What is expected: Among the lines of data below, reproduce only those from the one with "Image resolution: width=1024 pixels, height=600" through the one with "Select Billing in", exactly as they stand, both ends included.

Entries shown:

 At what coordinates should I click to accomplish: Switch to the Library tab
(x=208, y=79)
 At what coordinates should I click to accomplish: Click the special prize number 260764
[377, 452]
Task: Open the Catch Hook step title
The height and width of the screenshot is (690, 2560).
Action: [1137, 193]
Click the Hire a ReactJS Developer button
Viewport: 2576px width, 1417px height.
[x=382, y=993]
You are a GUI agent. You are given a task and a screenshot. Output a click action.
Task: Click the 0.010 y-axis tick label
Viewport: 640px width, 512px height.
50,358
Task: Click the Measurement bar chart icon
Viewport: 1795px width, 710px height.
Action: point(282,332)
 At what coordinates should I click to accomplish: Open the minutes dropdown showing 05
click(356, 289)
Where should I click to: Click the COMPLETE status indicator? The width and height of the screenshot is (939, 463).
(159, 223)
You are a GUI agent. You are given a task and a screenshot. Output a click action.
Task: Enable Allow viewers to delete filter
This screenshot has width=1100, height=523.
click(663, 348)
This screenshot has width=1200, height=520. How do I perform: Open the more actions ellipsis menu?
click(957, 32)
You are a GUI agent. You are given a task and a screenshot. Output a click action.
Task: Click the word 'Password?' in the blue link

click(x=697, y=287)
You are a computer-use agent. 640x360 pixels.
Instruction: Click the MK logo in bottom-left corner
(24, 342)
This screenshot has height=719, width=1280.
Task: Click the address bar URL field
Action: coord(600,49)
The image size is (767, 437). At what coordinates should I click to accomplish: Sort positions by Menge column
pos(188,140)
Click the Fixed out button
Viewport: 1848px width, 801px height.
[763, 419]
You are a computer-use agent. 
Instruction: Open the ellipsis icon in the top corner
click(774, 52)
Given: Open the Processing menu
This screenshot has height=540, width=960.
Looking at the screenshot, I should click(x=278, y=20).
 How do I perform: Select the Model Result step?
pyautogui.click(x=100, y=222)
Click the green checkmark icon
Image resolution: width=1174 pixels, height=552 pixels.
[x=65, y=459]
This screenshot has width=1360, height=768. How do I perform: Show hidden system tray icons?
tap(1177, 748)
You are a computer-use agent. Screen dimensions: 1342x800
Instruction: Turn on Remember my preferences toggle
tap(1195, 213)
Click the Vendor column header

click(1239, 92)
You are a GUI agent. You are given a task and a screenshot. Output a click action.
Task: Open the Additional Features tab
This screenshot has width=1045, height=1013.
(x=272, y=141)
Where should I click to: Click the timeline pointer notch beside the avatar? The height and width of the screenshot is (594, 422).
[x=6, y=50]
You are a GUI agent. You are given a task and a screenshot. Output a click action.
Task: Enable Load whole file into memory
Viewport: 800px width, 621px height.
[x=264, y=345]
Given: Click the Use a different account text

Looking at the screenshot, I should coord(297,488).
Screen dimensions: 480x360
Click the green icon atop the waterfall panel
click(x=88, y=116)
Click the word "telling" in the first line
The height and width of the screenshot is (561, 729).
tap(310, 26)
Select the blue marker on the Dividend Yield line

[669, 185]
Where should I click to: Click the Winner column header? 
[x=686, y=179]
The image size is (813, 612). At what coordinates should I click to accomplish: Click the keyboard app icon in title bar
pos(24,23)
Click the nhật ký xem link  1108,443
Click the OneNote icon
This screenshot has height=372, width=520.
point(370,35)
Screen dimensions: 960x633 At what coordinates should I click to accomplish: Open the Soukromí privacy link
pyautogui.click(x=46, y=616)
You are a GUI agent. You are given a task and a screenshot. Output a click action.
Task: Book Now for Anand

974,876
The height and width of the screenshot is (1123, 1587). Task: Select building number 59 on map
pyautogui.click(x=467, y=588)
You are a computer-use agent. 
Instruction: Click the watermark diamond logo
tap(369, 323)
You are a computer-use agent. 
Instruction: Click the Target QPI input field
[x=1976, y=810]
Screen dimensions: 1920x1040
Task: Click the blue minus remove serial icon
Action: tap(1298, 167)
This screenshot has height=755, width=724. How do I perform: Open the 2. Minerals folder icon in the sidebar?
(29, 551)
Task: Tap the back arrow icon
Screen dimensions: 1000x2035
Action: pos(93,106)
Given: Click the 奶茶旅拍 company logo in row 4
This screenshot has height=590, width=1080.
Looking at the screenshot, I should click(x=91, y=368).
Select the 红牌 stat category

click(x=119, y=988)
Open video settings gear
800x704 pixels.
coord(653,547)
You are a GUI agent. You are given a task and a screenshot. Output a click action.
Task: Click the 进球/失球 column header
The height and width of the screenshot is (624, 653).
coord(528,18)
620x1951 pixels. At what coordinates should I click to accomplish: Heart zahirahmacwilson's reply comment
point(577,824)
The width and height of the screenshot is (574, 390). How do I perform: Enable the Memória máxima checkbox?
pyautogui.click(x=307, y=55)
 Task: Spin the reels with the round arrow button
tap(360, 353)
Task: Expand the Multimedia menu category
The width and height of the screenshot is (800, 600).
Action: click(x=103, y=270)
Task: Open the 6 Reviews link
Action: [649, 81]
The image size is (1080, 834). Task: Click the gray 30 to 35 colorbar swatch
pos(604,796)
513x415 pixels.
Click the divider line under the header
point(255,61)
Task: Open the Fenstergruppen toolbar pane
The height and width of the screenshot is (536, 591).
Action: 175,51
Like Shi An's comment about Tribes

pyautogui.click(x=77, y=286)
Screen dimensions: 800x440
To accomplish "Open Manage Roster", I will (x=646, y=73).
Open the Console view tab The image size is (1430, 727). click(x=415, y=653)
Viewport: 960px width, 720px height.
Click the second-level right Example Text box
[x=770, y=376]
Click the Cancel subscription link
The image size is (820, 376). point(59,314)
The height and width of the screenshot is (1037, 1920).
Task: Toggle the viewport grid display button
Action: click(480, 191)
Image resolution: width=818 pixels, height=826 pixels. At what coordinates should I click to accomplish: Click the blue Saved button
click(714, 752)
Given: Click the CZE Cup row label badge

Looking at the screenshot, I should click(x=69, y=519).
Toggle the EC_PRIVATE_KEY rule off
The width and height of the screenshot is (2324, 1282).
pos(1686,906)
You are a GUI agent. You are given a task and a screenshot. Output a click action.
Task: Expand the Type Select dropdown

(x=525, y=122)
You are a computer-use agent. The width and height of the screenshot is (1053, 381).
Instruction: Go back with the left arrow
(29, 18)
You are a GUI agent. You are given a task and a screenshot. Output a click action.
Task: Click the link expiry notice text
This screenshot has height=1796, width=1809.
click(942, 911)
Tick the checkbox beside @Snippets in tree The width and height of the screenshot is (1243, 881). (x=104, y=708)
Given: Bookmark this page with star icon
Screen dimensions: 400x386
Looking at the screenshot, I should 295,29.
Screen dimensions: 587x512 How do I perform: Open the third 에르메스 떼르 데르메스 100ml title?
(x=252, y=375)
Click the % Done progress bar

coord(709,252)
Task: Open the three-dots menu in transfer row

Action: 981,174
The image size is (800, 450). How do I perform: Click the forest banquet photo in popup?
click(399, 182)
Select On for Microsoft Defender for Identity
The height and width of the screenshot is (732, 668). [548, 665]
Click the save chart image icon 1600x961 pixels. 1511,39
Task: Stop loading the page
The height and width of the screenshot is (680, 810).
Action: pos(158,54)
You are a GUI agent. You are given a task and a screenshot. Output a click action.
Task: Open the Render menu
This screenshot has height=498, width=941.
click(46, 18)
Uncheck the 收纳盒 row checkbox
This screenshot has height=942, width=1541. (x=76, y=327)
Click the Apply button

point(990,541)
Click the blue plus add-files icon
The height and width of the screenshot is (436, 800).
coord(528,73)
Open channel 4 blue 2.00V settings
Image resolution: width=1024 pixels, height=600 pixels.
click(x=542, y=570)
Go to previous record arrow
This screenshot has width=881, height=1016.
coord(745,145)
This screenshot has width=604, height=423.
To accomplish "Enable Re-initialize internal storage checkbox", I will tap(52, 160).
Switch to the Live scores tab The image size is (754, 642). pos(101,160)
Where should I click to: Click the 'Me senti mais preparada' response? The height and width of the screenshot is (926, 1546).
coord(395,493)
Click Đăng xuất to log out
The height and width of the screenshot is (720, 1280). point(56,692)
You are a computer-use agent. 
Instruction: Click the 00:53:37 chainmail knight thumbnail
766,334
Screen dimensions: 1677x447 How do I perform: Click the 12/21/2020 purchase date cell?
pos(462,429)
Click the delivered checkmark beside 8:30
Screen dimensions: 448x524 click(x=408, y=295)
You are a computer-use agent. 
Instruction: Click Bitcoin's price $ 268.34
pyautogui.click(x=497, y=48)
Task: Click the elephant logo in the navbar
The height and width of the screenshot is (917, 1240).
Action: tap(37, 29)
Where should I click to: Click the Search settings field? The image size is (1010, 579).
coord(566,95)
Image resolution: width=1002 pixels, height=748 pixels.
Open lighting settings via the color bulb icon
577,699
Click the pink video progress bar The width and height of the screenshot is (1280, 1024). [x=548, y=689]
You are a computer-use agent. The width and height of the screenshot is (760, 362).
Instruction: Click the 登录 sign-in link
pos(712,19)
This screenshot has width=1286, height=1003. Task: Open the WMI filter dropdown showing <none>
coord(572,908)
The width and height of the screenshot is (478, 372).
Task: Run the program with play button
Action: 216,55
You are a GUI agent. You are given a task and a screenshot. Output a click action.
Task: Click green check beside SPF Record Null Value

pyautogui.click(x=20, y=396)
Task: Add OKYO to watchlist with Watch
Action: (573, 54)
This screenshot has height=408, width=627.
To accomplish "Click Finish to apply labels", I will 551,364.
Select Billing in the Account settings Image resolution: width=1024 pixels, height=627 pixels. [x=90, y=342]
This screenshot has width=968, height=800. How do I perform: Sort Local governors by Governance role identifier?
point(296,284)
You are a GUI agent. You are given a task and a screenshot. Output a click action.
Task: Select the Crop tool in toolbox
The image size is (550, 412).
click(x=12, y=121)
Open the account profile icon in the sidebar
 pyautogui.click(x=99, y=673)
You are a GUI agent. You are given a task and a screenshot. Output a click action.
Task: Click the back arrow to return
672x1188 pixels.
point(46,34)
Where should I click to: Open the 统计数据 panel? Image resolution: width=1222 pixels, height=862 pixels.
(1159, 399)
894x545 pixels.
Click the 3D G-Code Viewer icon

Result for this task:
Image resolution: width=1024 pixels, height=600 pixels.
click(x=542, y=570)
Go to previous record arrow
This screenshot has width=881, height=1016.
coord(745,145)
This screenshot has width=604, height=423.
To accomplish "Enable Re-initialize internal storage checkbox", I will tap(52, 160).
Switch to the Live scores tab The image size is (754, 642). pos(101,160)
Where should I click to: Click the 'Me senti mais preparada' response? The height and width of the screenshot is (926, 1546).
coord(395,493)
Click Đăng xuất to log out
The height and width of the screenshot is (720, 1280). point(56,692)
You are a computer-use agent. 
Instruction: Click the 00:53:37 chainmail knight thumbnail
766,334
Screen dimensions: 1677x447 How do I perform: Click the 12/21/2020 purchase date cell?
pos(462,429)
Click the delivered checkmark beside 8:30
Screen dimensions: 448x524 click(x=408, y=295)
You are a computer-use agent. 
Instruction: Click Bitcoin's price $ 268.34
pyautogui.click(x=497, y=48)
Task: Click the elephant logo in the navbar
The height and width of the screenshot is (917, 1240).
Action: tap(37, 29)
Where should I click to: Click the Search settings field? The image size is (1010, 579).
coord(566,95)
Image resolution: width=1002 pixels, height=748 pixels.
Open lighting settings via the color bulb icon
577,699
Click the pink video progress bar The width and height of the screenshot is (1280, 1024). [x=548, y=689]
You are a computer-use agent. The width and height of the screenshot is (760, 362).
Instruction: Click the 登录 sign-in link
pos(712,19)
This screenshot has width=1286, height=1003. Task: Open the WMI filter dropdown showing <none>
coord(572,908)
The width and height of the screenshot is (478, 372).
Task: Run the program with play button
Action: 216,55
You are a GUI agent. You are given a task and a screenshot. Output a click action.
Task: Click green check beside SPF Record Null Value

pyautogui.click(x=20, y=396)
Task: Add OKYO to watchlist with Watch
Action: (573, 54)
This screenshot has height=408, width=627.
To accomplish "Click Finish to apply labels", I will 551,364.
Select Billing in the Account settings Image resolution: width=1024 pixels, height=627 pixels. [x=90, y=342]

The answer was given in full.